Assim, o que ocorre em casos como esse de Paraisópolis é que a atividade do estado não apenas deixa de enfrentar o problema, mas contribui para a sua ampliação. “Casa e trabalho. Sem uma casa, um endereço, não se arruma um trabalho. Sem um trabalho, não se tem acesso a nada. Sem uma casa, nem mesmo o cadastramento em programas sociais é possível”, lembrou Anderson Miranda, da Comissão de População de Rua de São Paulo. “Sem um endereço, todas as portas de acesso na vida se fecham para você”.
A deputada Beth Sahão (PT), também participante da audiência, lembrou que conduta policial violenta é intensificada e evidenciada pela baixa adesão às câmeras nos uniformes dos agentes e pela negligência do governo estadual nas áreas sociais, refletida na escassa destinação de recursos à Secretaria de Desenvolvimento Social, que ficou abaixo de meio por cento do Orçamento deste ano.
O mesmo descaso com o tema se reflete na bancada governista da Alesp, explica a deputada: “As pautas que esta Comissão de Direitos Humanos trabalha têm ficado em segundo plano nas plenárias e agendas controladas pela maioria”.
A parlamentar aponta ainda, ao se referir à ausência de medidas de proteção social que atinjam essa população, que no início da onda de calor deste ano a prefeitura de São Paulo prometera distribuir água gelada e frutas a moradores de rua, mas ficou só na promessa.
Ainda no campo da proteção social, o deputado Eduardo Suplicy defendeu a aplicação o quanto antes da renda básica de cidadania universal, pela qual tanto tem trabalhado, como um dos caminhos para o enfrentamento dessa situação:
“Poderia o governo montar um grupo de trabalho com time de economistas, cientistas sociais e outros técnicos para estudar quais seriam os passos legislativo, na construção de leis que garantam a passagem do Bolsa Família para a universalização da renda básica de cidadania, de tal forma que toda e qualquer pessoa residente tenha o direito de receber uma renda suficiente para atender às suas necessidades vitais”.

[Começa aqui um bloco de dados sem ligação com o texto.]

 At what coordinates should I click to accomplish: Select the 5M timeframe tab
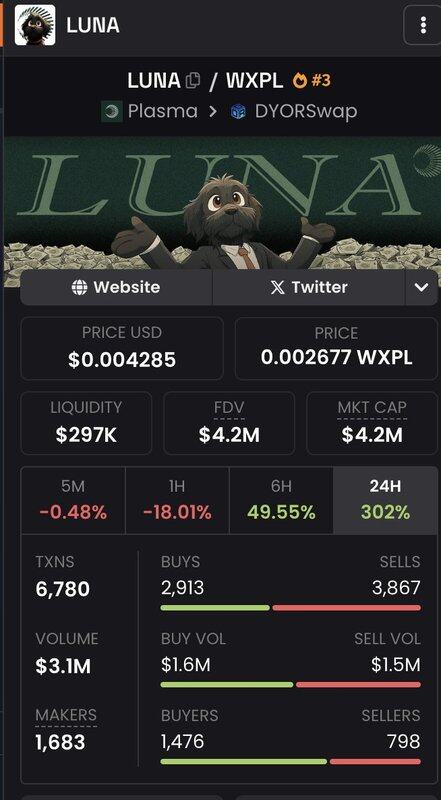pyautogui.click(x=73, y=500)
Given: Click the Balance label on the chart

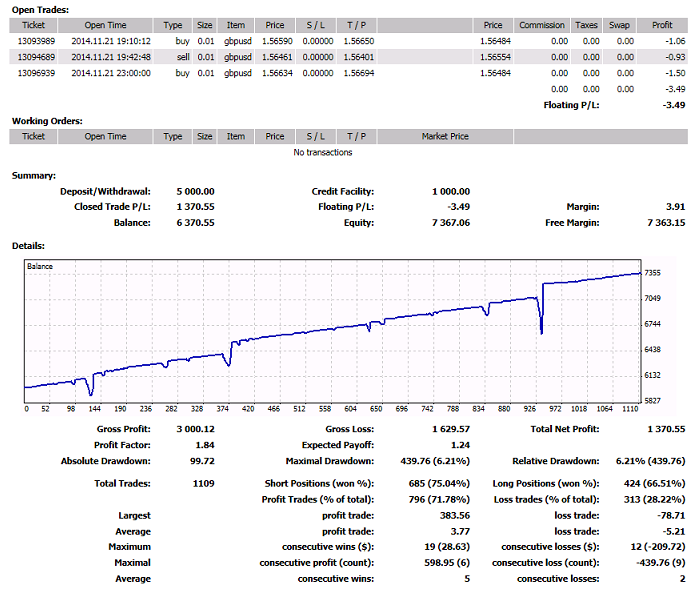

Edilson Tavares, do Ministério do Desenvolvimento Social, disse que o CNAS está trabalhando na elaboração dos planos de ação junto ao Fórum Nacional dos Usuários do Sistema Único de Assistência Social que visam ampliar a proteção socioassistencial à população em situação de rua.
Segundo ele, deve haver a articulação entre o poder público e a sociedade civil para garantir o atendimento das demandas de saúde, habitação, trabalho, renda e cultura. Ele mencionou a decisão do STF de proibir a remoção forçada da população e seus bens, até que o plano de ação e monitoramento seja elaborado.
O plano de ação irá estabelecer metas de inovação dos modelos de atendimento, novas estratégias de proteção socioassistencial, a qualificação da gestão no SUAS, a atenção às especificidades regionais e a produção de conhecimento em relação à população de rua.
Deverá prever o uso dos dados dos cadastros e sistemas de informação do governo federal, como o Cadastro Único, para subsidiar as iniciativas públicas, até que o Censo POP Rua seja atualizado. Em resumo, os caminhos de enfrentamento são muitos, mas nenhum passa pelo que a polícia e a Subprefeitura de Campo Limpo fizeram em Paraisópolis no início deste mês.